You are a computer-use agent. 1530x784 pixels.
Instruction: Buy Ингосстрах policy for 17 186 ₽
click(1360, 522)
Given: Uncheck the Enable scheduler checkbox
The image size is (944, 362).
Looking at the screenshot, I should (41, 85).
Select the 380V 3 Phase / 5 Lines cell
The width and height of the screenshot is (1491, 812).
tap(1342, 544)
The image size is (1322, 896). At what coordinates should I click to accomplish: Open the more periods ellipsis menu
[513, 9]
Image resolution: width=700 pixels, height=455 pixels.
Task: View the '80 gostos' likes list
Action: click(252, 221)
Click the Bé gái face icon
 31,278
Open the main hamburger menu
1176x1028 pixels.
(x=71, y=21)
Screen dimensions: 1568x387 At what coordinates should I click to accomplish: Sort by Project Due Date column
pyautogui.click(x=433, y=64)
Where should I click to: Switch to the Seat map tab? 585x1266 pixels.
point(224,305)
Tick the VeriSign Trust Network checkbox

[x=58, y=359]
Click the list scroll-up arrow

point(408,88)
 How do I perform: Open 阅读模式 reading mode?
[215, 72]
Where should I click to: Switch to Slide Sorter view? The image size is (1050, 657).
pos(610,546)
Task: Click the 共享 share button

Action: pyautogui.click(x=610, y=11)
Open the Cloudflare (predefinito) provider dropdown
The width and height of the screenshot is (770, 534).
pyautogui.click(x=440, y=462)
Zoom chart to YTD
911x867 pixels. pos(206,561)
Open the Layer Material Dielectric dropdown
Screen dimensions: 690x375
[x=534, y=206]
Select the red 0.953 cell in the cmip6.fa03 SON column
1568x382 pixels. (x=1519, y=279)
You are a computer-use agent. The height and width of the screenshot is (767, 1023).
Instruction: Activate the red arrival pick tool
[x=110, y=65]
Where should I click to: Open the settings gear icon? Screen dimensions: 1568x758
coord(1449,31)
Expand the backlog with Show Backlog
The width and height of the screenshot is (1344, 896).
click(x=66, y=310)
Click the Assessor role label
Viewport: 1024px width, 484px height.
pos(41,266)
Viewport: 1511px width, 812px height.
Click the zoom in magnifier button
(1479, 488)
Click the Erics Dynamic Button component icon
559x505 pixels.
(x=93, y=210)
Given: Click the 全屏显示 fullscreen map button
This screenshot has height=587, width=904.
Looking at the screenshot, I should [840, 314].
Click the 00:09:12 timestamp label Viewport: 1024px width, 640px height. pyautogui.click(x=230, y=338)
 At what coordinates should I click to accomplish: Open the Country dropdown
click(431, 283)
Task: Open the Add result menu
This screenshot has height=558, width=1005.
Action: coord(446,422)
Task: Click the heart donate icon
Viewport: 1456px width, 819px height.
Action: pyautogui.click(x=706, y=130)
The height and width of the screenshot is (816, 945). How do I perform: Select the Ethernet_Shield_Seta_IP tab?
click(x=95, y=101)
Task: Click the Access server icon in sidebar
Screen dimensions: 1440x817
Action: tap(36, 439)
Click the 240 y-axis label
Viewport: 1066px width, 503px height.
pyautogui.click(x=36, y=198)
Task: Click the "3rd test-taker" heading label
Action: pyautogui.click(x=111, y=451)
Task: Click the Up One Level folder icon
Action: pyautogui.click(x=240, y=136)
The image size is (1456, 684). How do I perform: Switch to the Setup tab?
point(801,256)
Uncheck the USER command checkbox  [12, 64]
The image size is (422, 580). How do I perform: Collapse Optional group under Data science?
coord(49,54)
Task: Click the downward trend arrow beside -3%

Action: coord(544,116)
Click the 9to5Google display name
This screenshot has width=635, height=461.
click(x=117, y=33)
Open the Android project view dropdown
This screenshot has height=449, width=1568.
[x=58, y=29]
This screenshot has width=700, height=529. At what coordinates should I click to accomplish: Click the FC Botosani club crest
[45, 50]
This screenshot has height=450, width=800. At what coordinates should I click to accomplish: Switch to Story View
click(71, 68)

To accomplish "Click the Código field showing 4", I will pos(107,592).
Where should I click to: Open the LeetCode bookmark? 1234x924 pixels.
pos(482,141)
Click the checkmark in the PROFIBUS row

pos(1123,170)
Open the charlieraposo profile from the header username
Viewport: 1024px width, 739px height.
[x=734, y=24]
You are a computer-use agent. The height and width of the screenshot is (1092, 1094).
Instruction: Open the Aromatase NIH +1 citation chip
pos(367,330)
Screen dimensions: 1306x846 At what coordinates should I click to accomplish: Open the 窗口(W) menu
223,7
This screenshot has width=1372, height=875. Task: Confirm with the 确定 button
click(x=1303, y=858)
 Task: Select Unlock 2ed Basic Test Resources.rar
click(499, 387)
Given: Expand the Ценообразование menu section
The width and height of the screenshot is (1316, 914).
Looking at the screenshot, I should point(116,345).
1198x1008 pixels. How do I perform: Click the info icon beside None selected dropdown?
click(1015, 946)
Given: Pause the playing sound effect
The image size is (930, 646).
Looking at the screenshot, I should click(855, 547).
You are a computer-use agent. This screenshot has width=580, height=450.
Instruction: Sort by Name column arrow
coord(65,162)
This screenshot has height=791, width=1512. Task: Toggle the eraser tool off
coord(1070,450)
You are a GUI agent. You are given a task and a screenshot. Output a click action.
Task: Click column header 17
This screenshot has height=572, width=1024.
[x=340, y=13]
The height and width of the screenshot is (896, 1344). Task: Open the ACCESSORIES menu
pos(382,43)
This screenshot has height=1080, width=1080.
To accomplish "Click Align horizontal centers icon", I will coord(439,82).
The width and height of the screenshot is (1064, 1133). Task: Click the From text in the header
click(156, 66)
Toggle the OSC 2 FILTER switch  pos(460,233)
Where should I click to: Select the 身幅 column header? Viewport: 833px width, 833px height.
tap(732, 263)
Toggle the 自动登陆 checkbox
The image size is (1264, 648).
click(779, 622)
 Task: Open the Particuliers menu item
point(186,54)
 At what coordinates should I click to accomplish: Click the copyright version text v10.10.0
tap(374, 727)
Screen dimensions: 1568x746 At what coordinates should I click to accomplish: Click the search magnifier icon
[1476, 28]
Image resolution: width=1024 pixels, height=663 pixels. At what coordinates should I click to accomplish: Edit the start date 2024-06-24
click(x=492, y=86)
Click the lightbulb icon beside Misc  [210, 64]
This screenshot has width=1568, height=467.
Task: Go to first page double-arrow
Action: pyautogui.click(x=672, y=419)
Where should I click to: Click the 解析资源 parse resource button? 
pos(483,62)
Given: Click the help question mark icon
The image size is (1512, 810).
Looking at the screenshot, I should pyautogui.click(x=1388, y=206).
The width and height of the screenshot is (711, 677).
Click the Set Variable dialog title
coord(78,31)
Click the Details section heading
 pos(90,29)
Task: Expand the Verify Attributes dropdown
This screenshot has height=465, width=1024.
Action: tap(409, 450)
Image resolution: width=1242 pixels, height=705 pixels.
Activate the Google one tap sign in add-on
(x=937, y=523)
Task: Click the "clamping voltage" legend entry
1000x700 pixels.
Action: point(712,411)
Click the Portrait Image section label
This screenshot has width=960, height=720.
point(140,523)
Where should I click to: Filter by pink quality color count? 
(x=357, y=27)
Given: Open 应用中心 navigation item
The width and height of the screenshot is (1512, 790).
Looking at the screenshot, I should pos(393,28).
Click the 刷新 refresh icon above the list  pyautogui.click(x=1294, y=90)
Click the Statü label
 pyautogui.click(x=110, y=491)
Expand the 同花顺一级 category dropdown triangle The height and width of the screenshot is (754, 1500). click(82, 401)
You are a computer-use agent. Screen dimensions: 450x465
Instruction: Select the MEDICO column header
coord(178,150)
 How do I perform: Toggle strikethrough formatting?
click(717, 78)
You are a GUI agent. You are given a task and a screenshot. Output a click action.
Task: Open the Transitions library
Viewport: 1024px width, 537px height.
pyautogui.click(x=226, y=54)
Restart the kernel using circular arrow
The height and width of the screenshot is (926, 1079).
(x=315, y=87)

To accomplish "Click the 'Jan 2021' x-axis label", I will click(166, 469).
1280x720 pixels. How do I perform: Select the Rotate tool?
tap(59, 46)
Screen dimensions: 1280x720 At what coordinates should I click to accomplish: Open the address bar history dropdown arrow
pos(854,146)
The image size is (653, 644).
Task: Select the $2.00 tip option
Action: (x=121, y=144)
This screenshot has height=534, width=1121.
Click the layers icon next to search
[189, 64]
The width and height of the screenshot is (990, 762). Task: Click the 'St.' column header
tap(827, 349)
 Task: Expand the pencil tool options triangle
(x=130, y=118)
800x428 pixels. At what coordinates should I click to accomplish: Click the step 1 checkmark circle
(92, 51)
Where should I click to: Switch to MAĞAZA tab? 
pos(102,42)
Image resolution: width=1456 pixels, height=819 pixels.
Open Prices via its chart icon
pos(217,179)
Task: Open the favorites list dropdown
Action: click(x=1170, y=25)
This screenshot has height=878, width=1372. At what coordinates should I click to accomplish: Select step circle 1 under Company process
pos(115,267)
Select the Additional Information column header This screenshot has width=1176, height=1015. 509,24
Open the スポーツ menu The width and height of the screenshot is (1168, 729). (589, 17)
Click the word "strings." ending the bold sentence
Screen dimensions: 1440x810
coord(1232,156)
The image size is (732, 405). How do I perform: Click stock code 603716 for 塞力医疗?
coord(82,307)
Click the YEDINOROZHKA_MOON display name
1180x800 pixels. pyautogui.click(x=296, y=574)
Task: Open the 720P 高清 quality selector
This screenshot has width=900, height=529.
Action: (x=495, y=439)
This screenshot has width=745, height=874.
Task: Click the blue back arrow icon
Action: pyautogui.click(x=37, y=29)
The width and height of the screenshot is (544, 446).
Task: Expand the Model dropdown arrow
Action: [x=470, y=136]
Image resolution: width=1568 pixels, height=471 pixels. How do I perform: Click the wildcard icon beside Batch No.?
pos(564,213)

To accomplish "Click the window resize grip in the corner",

________________

### TASK REQUIREMENTS
Which lines above include the string "will"? Show them.

### RESULT FOR THIS EXERCISE
To accomplish "Click the Código field showing 4", I will pos(107,592).
To accomplish "Click Align horizontal centers icon", I will coord(439,82).
To accomplish "Click the 'Jan 2021' x-axis label", I will click(166, 469).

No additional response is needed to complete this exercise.